» Page extract
____
I've seen applications that control hardware where a class called 'model' twiddles bits on an interface port and then blocks until it sees some bits twiddled in response. Or where the 'controller' actually goes off for an hour to do heavy data processing (using the web servers thread pool as a job queuing system).

In both these cases, those things should have been in descriptively named classes that accurately described what they did. In the latter case, trying to adhere to a pattern gave the application a strange architecture that could have unforeseen problems.

I'm not sure if MVC is even the right pattern for a lot of modern web applications with a thick client or that describe a workflow. Often it feels like you are shoehorning there.

However, I'd say these are cases of 'doing it wrong' that don't prove the overall approach bad. I picked MVC because everyone has heard of it.



This is why I disagree with the shared language interpretation of design patterns. Once you slap "MVC" or any other name on some code, you'll constantly be second-guessing whether new code is violating the pattern. The goal is to produce working, efficient, secure, maintainable software, not to implement patterns.

I think design pattern books would be more helpful if they deleted all the pattern names and just called the book "A collection of a-ha! moments in C++" or whatever. Readers could skim through the chapters every couple of months until they stop having a-ha! moments. The "patterns" may or may not emerge in the reader's code, depending on what works best for a specific project.
____
» Material provided
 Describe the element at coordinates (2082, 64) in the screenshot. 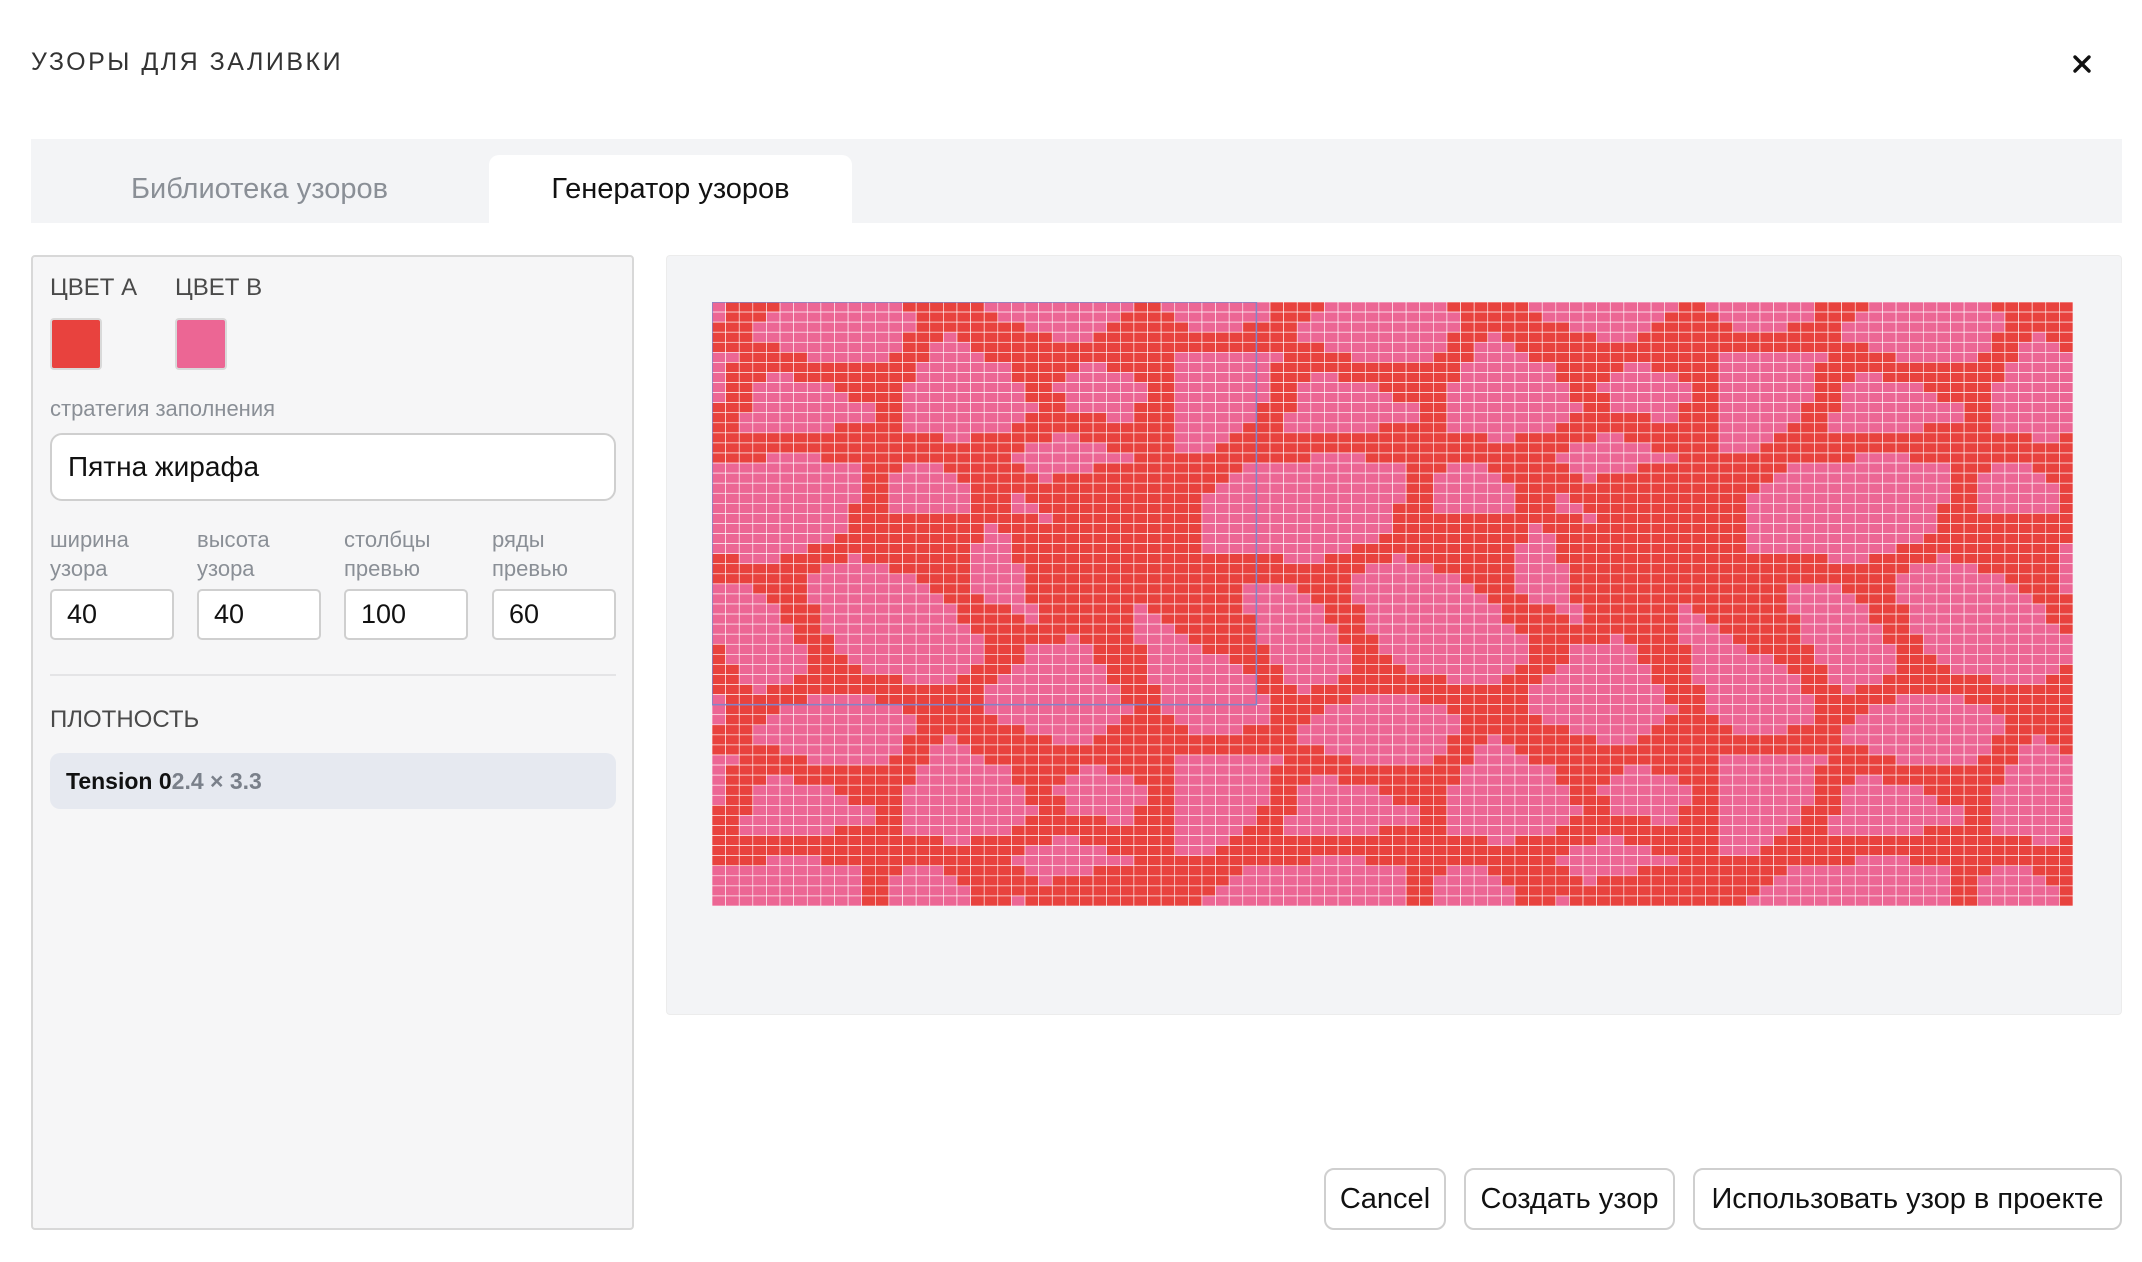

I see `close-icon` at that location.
____
» Activity list
[A] In the design-patterns discussion, why does the writer reject the shared-language interpretation of design patterns? Answer in one to three sentences.
[B] List every quality that the design-patterns discussion gives for the software that development should aim to produce.
[C] Answer these questions from the design-patterns discussion, one line each:
(i) Why did the writer choose MVC as the example?
(ii) In one example, what does the 'controller' use as a job queuing system?
(iii) What title does the writer suggest design pattern books could use instead?

» Answers below
[A] The writer says that once a name like "MVC" is put on some code, you end up constantly second-guessing whether new code violates the pattern. The real goal is working, efficient, secure, maintainable software, not the implementation of patterns.

[B]
- Working
- Efficient
- Secure
- Maintainable

[C]
(i) Because everyone has heard of it.
(ii) The web server's thread pool.
(iii) "A collection of a-ha! moments in C++" or something similar.